Sunday, November 20, 2011
iPhone Diaries #433 and Book Review: "Small Acts of Resistance", by Steve Crawshaw and John Jackson, and on a related matter, the relevance of the Occupy Movement
One would have to be on a deserted island not to know about the Occupy Movement in various cities around the world. The chattering class has written about it and invariably, it's been about how pointless the exercise has been and will be, and how it has inconvenienced most people. Time, and history, will surely tell that this movement is at a seminal crossroads whereby Western society realizes that the 1% has subverted democracy to the detriment of the other 99%. The Occupy Movement is an act of resistance.
Now on the book, "Small Acts of Resistance".
Most people in North America have never heard of baby strollers and the role this communal act played in bringing down the communist regime in Poland. This happened in Swidnik, in eastern Poland. A very innocuous, almost silly exercise became one of many acts of civil disobedience that brought the communist Polish government, and shortly thereafter, loosening the Soviet Union's iron grip on eastern Europe.
There was the designer for the lowly Burmese one-kyat note who softened the physical features of the widely respected Burmese General Aung San so that it resembled his dissident daughter, Aung San Suu Kyi. This quietly subversive act was one of the rallying points for her party's overwhelming victory in the 1990 general elections (ignored by the ruling junta, at their peril).
We learn of Rosa Parks (December 1, 1955) who refused to move to the back of the bus.

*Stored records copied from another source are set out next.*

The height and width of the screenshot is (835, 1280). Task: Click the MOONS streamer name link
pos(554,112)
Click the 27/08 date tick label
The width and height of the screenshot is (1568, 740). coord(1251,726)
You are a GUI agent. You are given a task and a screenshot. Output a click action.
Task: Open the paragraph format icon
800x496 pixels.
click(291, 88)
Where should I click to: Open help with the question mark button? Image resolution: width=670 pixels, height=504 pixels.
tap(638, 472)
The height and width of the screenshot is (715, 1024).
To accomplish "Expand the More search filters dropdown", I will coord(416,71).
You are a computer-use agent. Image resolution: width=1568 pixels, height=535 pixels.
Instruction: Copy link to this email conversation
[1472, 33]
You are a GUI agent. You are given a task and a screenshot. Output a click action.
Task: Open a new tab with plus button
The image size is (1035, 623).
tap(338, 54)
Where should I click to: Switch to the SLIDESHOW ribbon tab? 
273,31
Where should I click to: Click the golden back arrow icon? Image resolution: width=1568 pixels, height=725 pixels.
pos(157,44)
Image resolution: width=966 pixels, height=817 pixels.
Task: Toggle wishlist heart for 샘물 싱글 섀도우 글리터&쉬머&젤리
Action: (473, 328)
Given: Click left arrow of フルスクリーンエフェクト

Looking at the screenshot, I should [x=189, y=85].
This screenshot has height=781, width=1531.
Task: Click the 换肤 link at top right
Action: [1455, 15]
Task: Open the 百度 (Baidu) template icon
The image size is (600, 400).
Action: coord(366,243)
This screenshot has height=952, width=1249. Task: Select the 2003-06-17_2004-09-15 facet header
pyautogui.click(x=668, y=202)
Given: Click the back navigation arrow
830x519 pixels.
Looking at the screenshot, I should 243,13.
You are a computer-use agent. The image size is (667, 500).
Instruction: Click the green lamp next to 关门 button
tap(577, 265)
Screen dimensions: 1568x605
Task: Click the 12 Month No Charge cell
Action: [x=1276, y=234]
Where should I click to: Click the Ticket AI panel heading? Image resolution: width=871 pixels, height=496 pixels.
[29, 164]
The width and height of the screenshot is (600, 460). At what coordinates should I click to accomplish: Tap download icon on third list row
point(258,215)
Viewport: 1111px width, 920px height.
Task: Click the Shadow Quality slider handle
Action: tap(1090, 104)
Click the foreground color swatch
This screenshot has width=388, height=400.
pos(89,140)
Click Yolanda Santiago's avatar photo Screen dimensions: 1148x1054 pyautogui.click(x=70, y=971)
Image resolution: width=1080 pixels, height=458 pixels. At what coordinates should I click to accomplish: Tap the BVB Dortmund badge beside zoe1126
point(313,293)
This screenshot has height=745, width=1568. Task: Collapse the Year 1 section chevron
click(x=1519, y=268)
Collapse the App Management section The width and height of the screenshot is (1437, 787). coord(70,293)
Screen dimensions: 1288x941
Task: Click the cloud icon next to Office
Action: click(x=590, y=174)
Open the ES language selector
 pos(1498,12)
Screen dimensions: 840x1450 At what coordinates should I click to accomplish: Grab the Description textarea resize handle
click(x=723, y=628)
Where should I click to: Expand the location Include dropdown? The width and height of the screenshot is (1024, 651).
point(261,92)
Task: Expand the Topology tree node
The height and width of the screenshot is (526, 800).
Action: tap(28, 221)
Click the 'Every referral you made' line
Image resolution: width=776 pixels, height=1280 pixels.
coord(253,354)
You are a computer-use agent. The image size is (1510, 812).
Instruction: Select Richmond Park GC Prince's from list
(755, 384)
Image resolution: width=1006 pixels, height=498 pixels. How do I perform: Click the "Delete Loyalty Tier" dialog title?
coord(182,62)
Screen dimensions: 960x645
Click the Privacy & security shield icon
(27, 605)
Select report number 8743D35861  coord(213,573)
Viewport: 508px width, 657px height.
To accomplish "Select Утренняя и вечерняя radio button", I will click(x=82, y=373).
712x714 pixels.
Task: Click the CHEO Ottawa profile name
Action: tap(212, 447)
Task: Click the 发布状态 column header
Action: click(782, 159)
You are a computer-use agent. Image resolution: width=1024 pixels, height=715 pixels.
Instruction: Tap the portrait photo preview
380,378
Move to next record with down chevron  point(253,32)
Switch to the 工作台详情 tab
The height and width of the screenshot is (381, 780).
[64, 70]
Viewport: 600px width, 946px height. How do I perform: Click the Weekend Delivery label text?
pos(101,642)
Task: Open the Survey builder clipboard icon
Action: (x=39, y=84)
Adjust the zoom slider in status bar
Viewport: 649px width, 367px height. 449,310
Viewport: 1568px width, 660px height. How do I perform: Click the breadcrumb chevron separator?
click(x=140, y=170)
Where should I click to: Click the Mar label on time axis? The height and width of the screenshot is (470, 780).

But do we know Claudette Colvin (March 2, 1955) who was arrested and thrown out of a bus under identical circumstances?
Some of us have heard of the Swedish diplomat Raoul Wallenberg. But have you heard of Carl Lutz? He saved tens of thousands of Jews in Budapest.
India's Mahatma Gandhi is rightfully revered for espousing civil disobedience. But outside of the Indian subcontinent, who among us has heard of the Pathan (Pashtun) leader Abdul Ghaffar Khan, who is arguably just as remarkable as Gandhi.
Numerous individuals are mentioned in this book. There is Edmund Dene Morel, a junior clerk in a shipping company who exposed the horrors perpetrated by King Leopold of Belgium in the Belgian Congo.
There is Peter Benenson, saddened by the incarceration of two Portuguese students simply by raiding their glasses to liberty, who started Amnesty International.
There was the aptly named Lovings, Mildred and Richard, who brought about the end of miscegenation in the United States! When Barack Obama was born in 1961, the "miscegenation" of his white Kansan mother and black Kenyan father "was illegal in more than half of America's states".
In 1994, Boris Dittrich, a 39-year-old Dutch judge', led efforts for the first state-sanctioned gay marriage; similar laws have followed around the world.
More famously, Muhammad Ali refused to go to Vietnam saying, "Ain't no Viet Cong ever called they ask me to put on a uniform nigger". He said, "Why should they ask me to put on a uniform and go ten thousand miles from home and drop bombs and bullets on brown people in Vietnam, while so-called Negro people in Louisville are treated like dogs and denied simple human rights?"
Marian Anderson singing at the Lincoln Memorial instead of Washington's Constitution Hall (where she couldn't perform because she was black).
The U.S. general Alberto Mora who argued publicly, against the acceptance of, and the use of, torture under the Bush Administration.
Andy Bichlbaum and Mike Bonanno set up a huge hoax to entrap Dow Chemical (Union Carbide) into accepting responsibility, and therefore shining a spotlight on the Bhopal Chemical spill in India.
Less stirring but just as significant are the Iranian taxi drivers refusing to pick up turbaned men (mullahs).
There's the Iranian women sneaking into soccer stadiums in defiance of the mullahs.
The Burmese sticking pictures of the hated general Than Shwe on stray dogs to show their defiance of a curfew; dogs, afterall, are not subject to the curfew.
Just as remarkable and significant are the groups.
The workers at the Sarajevo paper, Oslobodjenje, showing defiance against the Serbs and the inattention of the rest of the world; the Afghan television show, Afghan Star, for art and women's rights; the daily protests on Plaza Mayor that led to the ouster of the Peruvian president, Albertio Fujimori (and his subsequent conviction); Belgrade's anti-Milosevic Radio B92.
There are many more mentioned in this book! They did what they did because they felt it was the right thing to do. they didn't wait to be told
One has to read this book to just get a glimpse of the efficacy of civil disobedience and that any act of resistance, no matter how small, can be very effective, in the short term and in the long run. This is a very inspiring book!!
The Occupy Movement will soon take it's place in a future book of social revolutions!
"The history of nonviolent action is not a succession of desperate idealists, occasional martyrs and a few charismatic emancipators. The real story is about common citizens who are drawn into great causes, which are built from the ground up". - Peter Ackerman and Jack Du Vall, A Force More Powerful.